The first time I went to what would become my home group, the first hour of group was an exchange between the Spur and myself; me asking (hurling?) questions, him not mincing words in response. After I had exhausted my arsenal, he went on to that night’s topic. In his lesson, he taught that “Confession is not saying I did it and I was wrong, but God said it and He is right!”

I love how confessing God’s truth helps change my heart. I need to do it more. I’ve lived the same lies for so long, and they prevail in large part because I’ve just heard them so much more and  for so much longer than the truth of the Kingdom of Heaven.

I always thought that changing my mind, my heart, my truth, would be a matter of wrestling with myself until one side was the clear victor, but that’s not at all how it’s turning out. Instead, I find that as I have courage to believe that Jesus is Truth, and that in Him there is no shadow or turning, He shows me that He has trampled all lies in the fullness of time.

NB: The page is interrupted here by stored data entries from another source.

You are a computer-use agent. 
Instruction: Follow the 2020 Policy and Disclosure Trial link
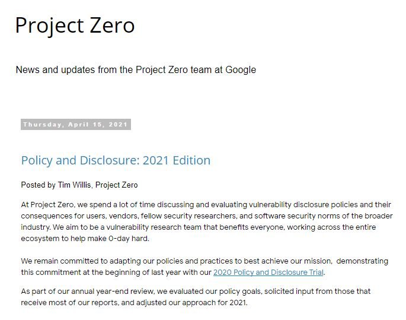[x=268, y=273]
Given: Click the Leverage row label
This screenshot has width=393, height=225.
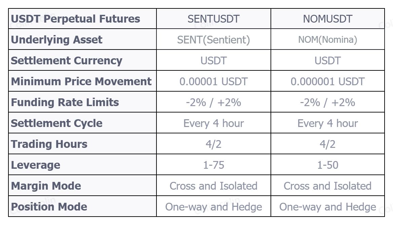Looking at the screenshot, I should tap(36, 165).
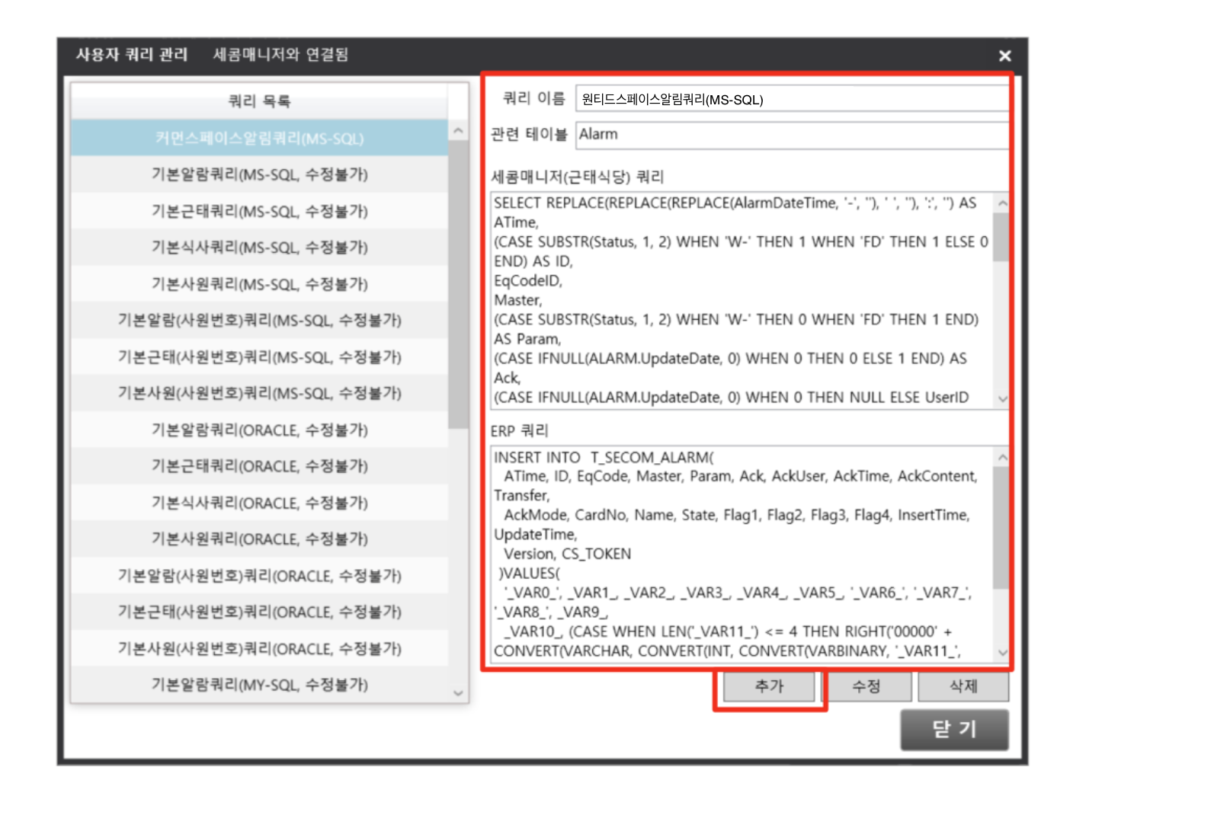The height and width of the screenshot is (815, 1230).
Task: Select 기본알람쿼리(MY-SQL, 수정불가) list item
Action: point(259,685)
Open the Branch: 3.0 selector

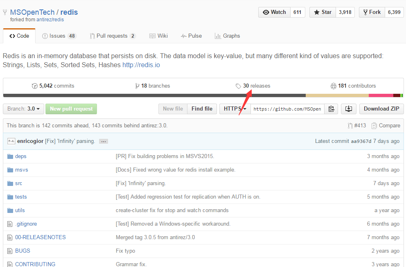click(23, 109)
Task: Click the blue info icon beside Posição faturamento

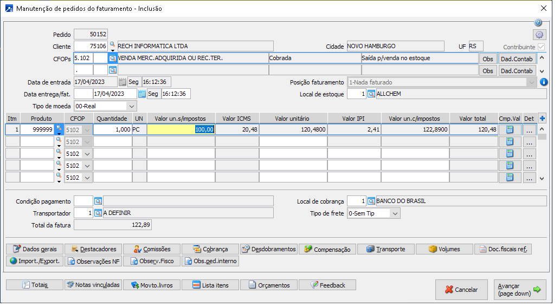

Isn’t that beautiful? For someone who is performance oriented, it is. Where the Spirit of the Lord is, there is freedom. Who knew that just being with Jesus would bring liberty? This slip of truth uncurls in my heart, and I feel my spirit expand.

Metanoia, the breaking down of lies to reveal the truth. It feels like the crazy sort of thing my crazy Jesus would choose to do. But it makes me smile.